大阪に移り住んで四半世紀をゆうに超えた。

実家がある関東での暮らしよりも、大阪での生活のほうがすでに長い。

関西出身のオットは関西弁。オットの実家も関西弁。大阪で生まれ育った子どもたちも関西弁。職場で出会った同僚たちも、子どもや趣味をつうじての友人も、もちろん関西弁である。

関西弁はすぐうつる。

大阪に住んで数年も経つと「エセ関西弁」を話すわたしができあがった。この「エセ関西弁」、じつは生粋の関西人以外にはよく効くのである。

転勤族のママ友やパパ友はわたしを関西人だと思い込んでいたし、地元に帰れば、ふとした拍子に出るわたしの「エセ関西弁」を聞いた友人は「カミーノもすっかり関西人じゃん!」などと言う。

関西弁はすぐうつる。

数日間わたしと一緒に過ごした地元の友人の子どもは、わたしが大阪に戻るころ、すでに関西弁を話していた。わたしの「エセ関西弁」のパチもんだから、その劣化バージョンの「エセエセ関西弁」だ。

しかし、生粋の大阪人にはバレてしまう。

「姉ちゃん、関西人ちゃうな。話してるときのイントネーションで分かったわ。どっから来たん?」

先日、ふらりと立ち寄った八百屋さんで雑談をしていたら、隣で話を聞いていたおっちゃんがニコニコしながら聞いてきた。大阪在住四半世紀超えのわたしの関西弁はパチもんだ、と易易と見抜く。それが生粋の大阪人。

おっちゃんに出身地を言うと「姉ちゃん、ええとこで育ってるやん。せやけど、大阪もええやろ?」

大阪人の、こういうあけすけなところが好きだ。

はじめましてでも、人との距離をググっとつめてくるこの感じ。初対面なのに「姉ちゃん」とざっくばらんに呼んでくれるところ。これが苦手だと言う人も確かにいるが、わたしはこの距離感がわりと好き。

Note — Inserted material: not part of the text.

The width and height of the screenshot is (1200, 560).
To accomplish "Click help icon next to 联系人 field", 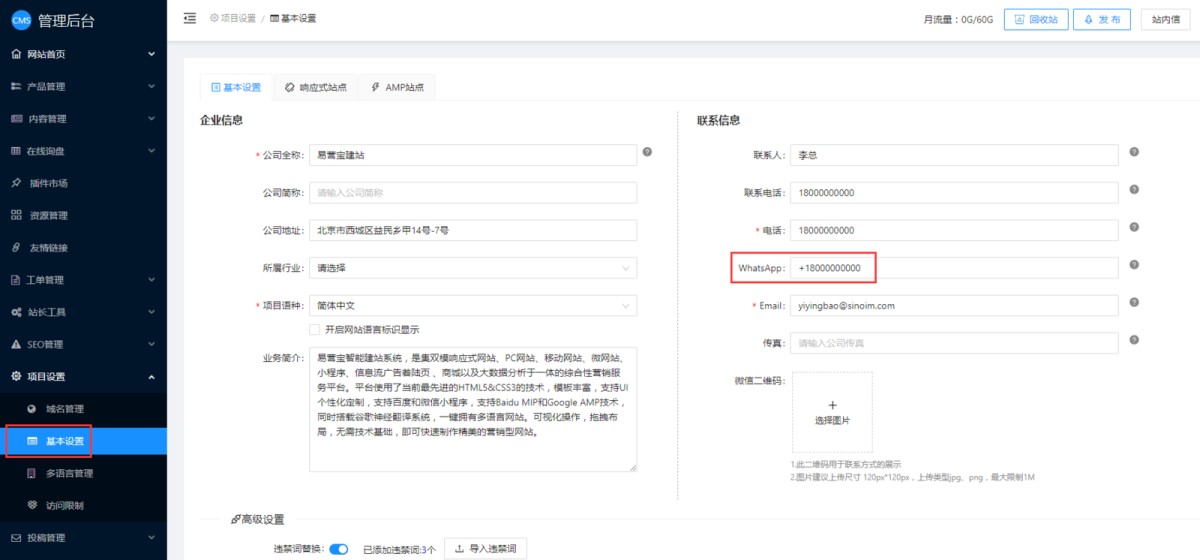I will (x=1134, y=152).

関東から移り住んだばかりのころ、こちらがOKも出していないのに、人の領域にヒョイヒョイ入ってくるその大阪人の気質にずいぶん救われた。

大阪で暮らし始めた当初、土地勘もなく友人もいなかった。慣れない土地での初めての出産。大きな不安を抱えていたとき、産婦人科の先生は、コテコテの関西弁で、笑いを交えながら不安を取り除いてくれた。

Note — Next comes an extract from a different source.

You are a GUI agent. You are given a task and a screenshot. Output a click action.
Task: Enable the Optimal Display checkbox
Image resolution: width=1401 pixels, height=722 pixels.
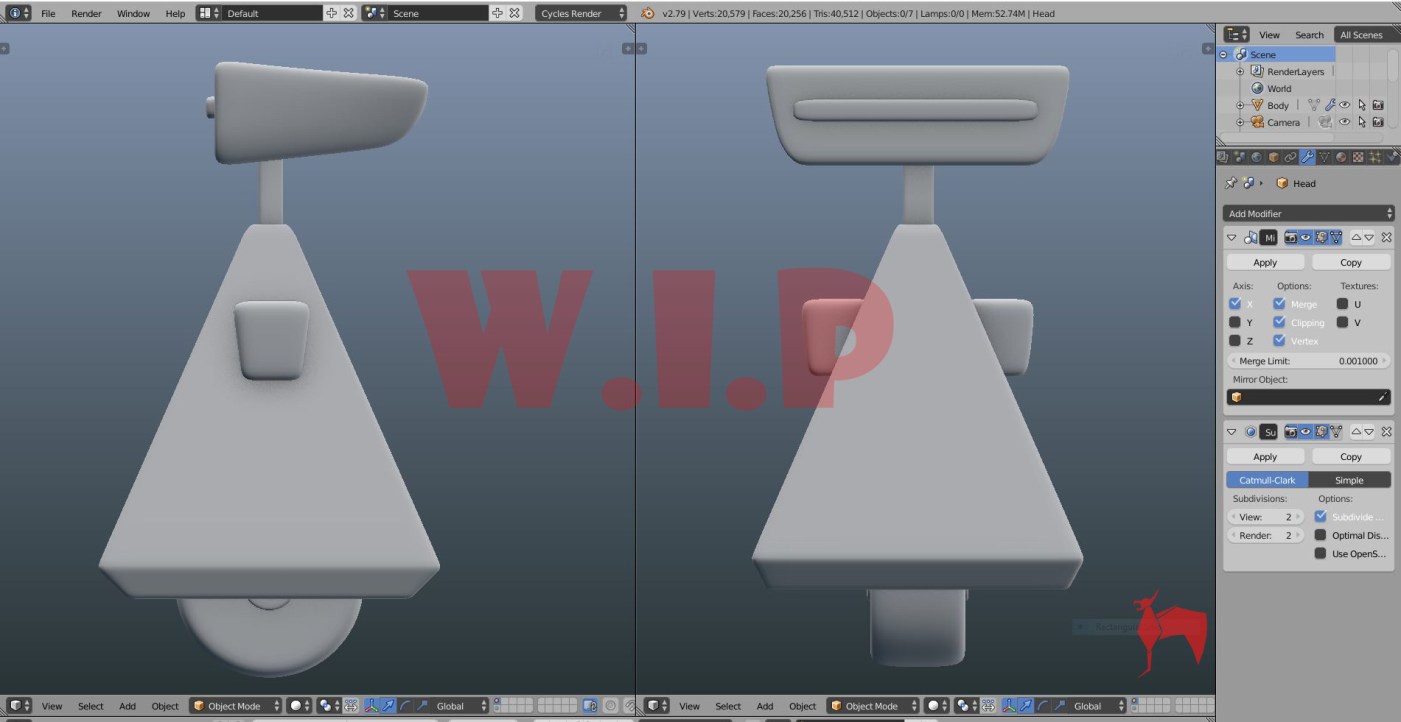[x=1320, y=535]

近所のスーパーに行けば、お腹の大きいわたしを見て「妊婦さんはコレ食べたらええで」「貧血予防には、こんなんこしらえたらええと思うわ」と、他のお客さんや店員さんが声をかけてくれた。カゴを運ぶのを手伝ってくれたおっちゃんもいた。

見知らぬ大阪人にどれだけ助けられたか。

初対面でもかしこまった言葉ではなく、知り合いとのおしゃべりみたいに気軽に声をかけてくれる大阪人はあったかい。たちまちわたしの心もホクホクあったかくなった。

3人の子どもたちがお世話になった保育園。

定期的に開かれる保護者懇談会は、子どもたちの家でのようすや育児で困っていることなどをみんなにシェアする場だった。

どの親御さんもフルタイムで働き、毎日時間に追われてクタクタ。それでも、平日夜に開かれる保護者懇談会の出席率はほぼ100%だった。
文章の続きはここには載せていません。